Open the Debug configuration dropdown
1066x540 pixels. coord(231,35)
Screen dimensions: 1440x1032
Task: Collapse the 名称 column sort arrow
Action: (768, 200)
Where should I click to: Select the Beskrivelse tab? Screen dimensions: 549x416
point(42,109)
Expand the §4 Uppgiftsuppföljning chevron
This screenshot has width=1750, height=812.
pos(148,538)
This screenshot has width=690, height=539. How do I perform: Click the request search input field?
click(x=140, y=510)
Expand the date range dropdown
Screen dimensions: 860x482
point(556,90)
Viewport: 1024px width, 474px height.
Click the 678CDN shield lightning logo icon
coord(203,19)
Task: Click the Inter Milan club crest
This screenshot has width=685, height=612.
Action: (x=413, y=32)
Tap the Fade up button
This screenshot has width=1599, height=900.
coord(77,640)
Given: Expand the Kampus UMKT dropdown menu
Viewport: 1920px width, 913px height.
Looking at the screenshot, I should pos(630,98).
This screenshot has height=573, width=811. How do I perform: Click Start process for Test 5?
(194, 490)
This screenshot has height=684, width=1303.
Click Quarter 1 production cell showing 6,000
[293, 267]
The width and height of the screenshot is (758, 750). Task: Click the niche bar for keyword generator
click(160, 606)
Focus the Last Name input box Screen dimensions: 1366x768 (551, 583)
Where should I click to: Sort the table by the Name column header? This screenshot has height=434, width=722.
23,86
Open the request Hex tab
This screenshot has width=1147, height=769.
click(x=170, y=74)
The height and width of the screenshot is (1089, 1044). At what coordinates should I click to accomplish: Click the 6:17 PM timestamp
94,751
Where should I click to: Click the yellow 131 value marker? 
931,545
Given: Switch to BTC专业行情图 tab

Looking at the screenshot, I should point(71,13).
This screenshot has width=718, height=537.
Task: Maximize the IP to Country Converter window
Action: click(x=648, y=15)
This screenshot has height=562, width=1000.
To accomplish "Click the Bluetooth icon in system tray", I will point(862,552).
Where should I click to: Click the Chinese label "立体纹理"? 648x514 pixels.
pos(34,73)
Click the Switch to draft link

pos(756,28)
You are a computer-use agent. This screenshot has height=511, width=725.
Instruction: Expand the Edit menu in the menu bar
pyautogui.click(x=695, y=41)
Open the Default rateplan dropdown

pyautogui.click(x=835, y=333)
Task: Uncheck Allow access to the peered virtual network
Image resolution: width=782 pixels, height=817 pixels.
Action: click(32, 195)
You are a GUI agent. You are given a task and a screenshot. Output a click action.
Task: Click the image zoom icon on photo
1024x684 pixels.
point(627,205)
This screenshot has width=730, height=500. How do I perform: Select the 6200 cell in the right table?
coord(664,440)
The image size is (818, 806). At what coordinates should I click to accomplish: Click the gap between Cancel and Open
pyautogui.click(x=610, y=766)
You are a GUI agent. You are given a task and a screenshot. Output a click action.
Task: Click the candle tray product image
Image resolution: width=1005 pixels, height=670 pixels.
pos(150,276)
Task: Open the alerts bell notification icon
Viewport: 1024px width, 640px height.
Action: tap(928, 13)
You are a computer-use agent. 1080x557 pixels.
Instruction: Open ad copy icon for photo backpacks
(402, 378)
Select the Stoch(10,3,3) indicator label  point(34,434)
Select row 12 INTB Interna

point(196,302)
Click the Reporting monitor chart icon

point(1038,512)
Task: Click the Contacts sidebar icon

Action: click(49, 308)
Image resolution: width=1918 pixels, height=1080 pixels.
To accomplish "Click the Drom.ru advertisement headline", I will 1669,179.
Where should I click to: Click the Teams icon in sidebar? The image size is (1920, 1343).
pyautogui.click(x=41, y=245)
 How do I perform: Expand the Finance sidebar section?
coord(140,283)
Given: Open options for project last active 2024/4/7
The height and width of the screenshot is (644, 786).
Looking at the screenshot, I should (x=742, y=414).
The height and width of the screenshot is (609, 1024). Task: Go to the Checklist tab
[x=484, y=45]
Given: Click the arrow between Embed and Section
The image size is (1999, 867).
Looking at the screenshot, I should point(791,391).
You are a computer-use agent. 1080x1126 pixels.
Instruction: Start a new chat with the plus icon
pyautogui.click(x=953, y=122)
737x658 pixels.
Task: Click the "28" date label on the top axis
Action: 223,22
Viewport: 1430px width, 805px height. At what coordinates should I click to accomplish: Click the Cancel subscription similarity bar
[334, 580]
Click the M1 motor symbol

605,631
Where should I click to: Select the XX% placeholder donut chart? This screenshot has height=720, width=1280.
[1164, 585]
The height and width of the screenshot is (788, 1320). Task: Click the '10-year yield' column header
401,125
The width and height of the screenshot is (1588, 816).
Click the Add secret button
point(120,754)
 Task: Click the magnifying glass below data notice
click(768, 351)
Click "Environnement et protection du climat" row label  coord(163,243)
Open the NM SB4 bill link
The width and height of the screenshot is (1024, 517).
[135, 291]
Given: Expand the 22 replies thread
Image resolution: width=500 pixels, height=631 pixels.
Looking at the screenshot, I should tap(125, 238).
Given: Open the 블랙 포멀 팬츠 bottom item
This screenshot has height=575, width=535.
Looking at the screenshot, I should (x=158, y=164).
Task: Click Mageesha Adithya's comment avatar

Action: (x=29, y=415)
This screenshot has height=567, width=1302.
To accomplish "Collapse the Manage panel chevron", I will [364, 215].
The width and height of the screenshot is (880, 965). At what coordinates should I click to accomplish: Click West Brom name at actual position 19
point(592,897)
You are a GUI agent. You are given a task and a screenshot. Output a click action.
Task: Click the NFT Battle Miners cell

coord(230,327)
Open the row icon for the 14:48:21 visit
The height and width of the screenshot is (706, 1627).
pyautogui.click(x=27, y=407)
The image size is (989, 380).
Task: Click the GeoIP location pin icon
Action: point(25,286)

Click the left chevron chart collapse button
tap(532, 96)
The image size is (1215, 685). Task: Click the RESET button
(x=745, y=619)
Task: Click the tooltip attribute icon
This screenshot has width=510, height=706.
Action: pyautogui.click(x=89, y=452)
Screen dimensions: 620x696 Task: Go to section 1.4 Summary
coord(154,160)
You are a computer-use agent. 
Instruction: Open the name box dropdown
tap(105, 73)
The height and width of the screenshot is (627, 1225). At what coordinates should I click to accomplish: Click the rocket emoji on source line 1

> _REQUIRED ACTION_:
Copy each line exactly, from the line containing "Image resolution: width=500" down to the last line of the material, and no other lines.

> _SOLUTION_:
Image resolution: width=500 pixels, height=631 pixels.
Looking at the screenshot, I should tap(125, 238).
Given: Open the 블랙 포멀 팬츠 bottom item
This screenshot has height=575, width=535.
Looking at the screenshot, I should (x=158, y=164).
Task: Click Mageesha Adithya's comment avatar

Action: (x=29, y=415)
This screenshot has height=567, width=1302.
To accomplish "Collapse the Manage panel chevron", I will [364, 215].
The width and height of the screenshot is (880, 965). At what coordinates should I click to accomplish: Click West Brom name at actual position 19
point(592,897)
You are a GUI agent. You are given a task and a screenshot. Output a click action.
Task: Click the NFT Battle Miners cell

coord(230,327)
Open the row icon for the 14:48:21 visit
The height and width of the screenshot is (706, 1627).
pyautogui.click(x=27, y=407)
The image size is (989, 380).
Task: Click the GeoIP location pin icon
Action: point(25,286)

Click the left chevron chart collapse button
tap(532, 96)
The image size is (1215, 685). Task: Click the RESET button
(x=745, y=619)
Task: Click the tooltip attribute icon
This screenshot has width=510, height=706.
Action: pyautogui.click(x=89, y=452)
Screen dimensions: 620x696 Task: Go to section 1.4 Summary
coord(154,160)
You are a computer-use agent. 
Instruction: Open the name box dropdown
tap(105, 73)
The height and width of the screenshot is (627, 1225). At what coordinates should I click to accomplish: Click the rocket emoji on source line 1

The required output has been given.